Panhandle growers' options narrow
While drought conditions for large parts of Texas were rolling back, the dry weather continued to limit options for producers in the Panhandle, Rolling Plains and South Plains regions, according to reports from Texas A&M AgriLife Extension Service personnel.
The Panhandle remained dry, with the western half generally drier, said Rick Auckerman, AgriLife Extension agent for Deaf Smith County.

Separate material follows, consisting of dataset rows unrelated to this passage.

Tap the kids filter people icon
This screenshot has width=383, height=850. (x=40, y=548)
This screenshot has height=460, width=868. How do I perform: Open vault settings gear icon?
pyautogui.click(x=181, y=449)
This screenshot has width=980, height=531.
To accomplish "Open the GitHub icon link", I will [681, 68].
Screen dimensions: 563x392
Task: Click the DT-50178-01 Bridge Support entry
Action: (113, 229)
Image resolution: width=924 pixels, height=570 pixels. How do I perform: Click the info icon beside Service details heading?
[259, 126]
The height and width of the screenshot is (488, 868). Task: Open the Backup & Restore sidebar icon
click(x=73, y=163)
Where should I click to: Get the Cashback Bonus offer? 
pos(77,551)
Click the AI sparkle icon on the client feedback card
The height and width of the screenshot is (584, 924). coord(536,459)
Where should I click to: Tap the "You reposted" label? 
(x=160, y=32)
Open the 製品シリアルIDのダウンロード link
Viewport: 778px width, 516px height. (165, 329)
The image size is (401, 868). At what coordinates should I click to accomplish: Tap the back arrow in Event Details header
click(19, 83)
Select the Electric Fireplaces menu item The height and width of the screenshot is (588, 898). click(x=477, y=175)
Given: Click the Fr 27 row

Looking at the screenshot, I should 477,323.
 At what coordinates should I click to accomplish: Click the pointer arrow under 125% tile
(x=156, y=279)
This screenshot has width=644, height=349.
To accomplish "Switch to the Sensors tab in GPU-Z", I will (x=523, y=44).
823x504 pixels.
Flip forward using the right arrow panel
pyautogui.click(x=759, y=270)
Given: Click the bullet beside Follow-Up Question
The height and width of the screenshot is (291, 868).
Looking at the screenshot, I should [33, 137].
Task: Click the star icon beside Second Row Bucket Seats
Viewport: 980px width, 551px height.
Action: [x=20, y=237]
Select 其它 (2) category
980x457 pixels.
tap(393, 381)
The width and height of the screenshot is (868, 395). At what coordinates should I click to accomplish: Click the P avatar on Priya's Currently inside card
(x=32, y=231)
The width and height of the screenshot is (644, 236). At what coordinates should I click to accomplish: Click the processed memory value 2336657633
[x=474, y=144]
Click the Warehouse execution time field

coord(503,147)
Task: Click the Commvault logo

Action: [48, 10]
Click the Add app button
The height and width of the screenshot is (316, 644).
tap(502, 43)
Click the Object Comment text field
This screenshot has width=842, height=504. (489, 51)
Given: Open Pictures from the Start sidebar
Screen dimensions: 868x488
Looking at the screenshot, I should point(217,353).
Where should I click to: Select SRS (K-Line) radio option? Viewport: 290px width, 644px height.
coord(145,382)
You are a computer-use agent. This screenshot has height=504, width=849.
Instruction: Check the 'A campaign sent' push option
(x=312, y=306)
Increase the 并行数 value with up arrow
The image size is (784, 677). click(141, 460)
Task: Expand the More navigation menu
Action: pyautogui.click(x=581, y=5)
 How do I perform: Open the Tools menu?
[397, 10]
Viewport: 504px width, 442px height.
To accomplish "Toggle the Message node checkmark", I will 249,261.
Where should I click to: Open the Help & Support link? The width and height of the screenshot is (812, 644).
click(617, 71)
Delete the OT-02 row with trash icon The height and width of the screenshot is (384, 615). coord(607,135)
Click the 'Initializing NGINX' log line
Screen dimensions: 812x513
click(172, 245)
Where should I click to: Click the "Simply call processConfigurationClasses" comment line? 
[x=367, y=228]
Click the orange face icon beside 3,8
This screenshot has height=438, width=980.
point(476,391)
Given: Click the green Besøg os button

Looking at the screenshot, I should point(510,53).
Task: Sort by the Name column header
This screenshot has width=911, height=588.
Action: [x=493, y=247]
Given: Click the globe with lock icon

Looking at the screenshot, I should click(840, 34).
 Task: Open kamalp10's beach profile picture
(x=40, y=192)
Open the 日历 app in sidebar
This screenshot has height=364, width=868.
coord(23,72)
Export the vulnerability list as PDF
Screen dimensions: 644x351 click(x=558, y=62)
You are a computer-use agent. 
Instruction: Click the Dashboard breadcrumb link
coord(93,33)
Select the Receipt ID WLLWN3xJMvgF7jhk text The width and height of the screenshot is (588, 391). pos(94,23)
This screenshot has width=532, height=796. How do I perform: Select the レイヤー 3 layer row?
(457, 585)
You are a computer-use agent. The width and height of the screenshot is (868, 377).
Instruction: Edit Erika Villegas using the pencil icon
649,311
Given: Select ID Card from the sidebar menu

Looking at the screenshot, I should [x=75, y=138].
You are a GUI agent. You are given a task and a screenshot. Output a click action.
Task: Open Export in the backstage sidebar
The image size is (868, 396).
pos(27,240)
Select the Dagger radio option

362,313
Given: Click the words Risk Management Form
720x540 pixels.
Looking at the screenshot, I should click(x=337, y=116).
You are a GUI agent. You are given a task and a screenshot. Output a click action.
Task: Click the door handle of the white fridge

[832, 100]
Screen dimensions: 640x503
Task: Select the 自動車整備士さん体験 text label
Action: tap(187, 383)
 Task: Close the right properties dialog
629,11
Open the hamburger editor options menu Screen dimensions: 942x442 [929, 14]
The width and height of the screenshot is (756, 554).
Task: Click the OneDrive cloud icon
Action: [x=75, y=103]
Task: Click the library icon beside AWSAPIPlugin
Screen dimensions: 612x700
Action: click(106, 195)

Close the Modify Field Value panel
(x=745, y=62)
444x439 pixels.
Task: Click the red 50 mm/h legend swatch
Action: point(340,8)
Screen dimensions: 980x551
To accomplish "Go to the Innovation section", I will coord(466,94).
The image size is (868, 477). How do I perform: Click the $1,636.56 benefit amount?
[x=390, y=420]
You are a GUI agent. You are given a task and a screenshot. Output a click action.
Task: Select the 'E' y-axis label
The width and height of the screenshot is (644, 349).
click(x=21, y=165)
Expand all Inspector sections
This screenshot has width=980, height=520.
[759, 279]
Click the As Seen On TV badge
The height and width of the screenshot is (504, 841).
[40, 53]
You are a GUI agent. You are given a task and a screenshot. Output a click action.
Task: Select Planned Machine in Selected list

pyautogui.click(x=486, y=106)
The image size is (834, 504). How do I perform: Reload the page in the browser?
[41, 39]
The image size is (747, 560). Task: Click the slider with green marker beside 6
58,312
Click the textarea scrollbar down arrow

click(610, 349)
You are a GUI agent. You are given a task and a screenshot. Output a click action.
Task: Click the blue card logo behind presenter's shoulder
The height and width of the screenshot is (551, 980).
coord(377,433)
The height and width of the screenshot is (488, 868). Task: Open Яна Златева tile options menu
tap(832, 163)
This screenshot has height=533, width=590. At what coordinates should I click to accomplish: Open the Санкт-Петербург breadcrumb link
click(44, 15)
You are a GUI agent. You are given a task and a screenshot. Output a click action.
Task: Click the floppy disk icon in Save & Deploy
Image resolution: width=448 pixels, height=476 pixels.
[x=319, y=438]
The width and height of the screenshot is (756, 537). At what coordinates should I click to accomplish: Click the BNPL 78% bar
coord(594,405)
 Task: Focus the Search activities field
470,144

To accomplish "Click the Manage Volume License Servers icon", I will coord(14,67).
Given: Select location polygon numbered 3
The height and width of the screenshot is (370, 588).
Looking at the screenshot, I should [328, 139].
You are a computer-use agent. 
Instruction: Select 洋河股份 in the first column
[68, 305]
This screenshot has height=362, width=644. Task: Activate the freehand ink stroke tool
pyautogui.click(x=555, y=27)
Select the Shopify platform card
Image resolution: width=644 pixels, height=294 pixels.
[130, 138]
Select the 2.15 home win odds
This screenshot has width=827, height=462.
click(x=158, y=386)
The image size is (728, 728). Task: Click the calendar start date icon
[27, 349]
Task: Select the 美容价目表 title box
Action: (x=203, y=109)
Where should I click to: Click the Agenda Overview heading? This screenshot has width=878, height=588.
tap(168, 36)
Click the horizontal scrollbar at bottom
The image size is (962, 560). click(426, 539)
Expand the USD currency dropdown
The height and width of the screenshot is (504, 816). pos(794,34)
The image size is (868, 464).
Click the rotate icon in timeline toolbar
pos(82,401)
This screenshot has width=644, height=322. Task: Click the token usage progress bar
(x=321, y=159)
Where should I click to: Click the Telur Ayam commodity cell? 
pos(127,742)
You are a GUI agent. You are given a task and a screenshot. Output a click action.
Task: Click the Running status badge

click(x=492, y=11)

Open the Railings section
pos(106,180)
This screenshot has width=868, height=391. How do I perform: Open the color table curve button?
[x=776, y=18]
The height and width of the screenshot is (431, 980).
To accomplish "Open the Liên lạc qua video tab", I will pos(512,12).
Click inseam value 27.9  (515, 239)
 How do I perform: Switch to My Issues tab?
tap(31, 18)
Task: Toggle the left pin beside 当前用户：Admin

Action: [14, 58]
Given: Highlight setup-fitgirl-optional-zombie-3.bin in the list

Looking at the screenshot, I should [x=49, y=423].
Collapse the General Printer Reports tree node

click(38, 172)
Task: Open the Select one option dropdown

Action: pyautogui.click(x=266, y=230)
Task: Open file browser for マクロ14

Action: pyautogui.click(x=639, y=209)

“In Deaf Smith County, we’re like the rest of the Panhandle—very dry,” Auckerman said. “As for subsoil moisture, there basically is none.”
Options? There’s irrigation, he said. But without supplemental rainfall, dropping aquifer levels will lead to dropping planting rates and looking at other cropping systems.
From testing, aquifers levels were dropping. How much they were going down depended upon how hard they had been pumped, Auckerman said.
“There have been some with 4- to 5-foot reductions just over the past 12 months, depending on the area,” he said. “Most of these guys are trying to get by on 18 inches of water, but as you know, with a corn crop, whether it’s for silage or food corn, it requires quite a bit more moisture than Mother Nature supplies.”
For dryland acreage, which constitutes approximately two-thirds of farmed land in the county, the options are even narrower, Auckerman said. Economic demands will require farmers to plant on dry soil, just in the hope that they will get enough precipitation to bring the crop up.
“If that doesn’t happen, it’ll be tough-decision time,” he said.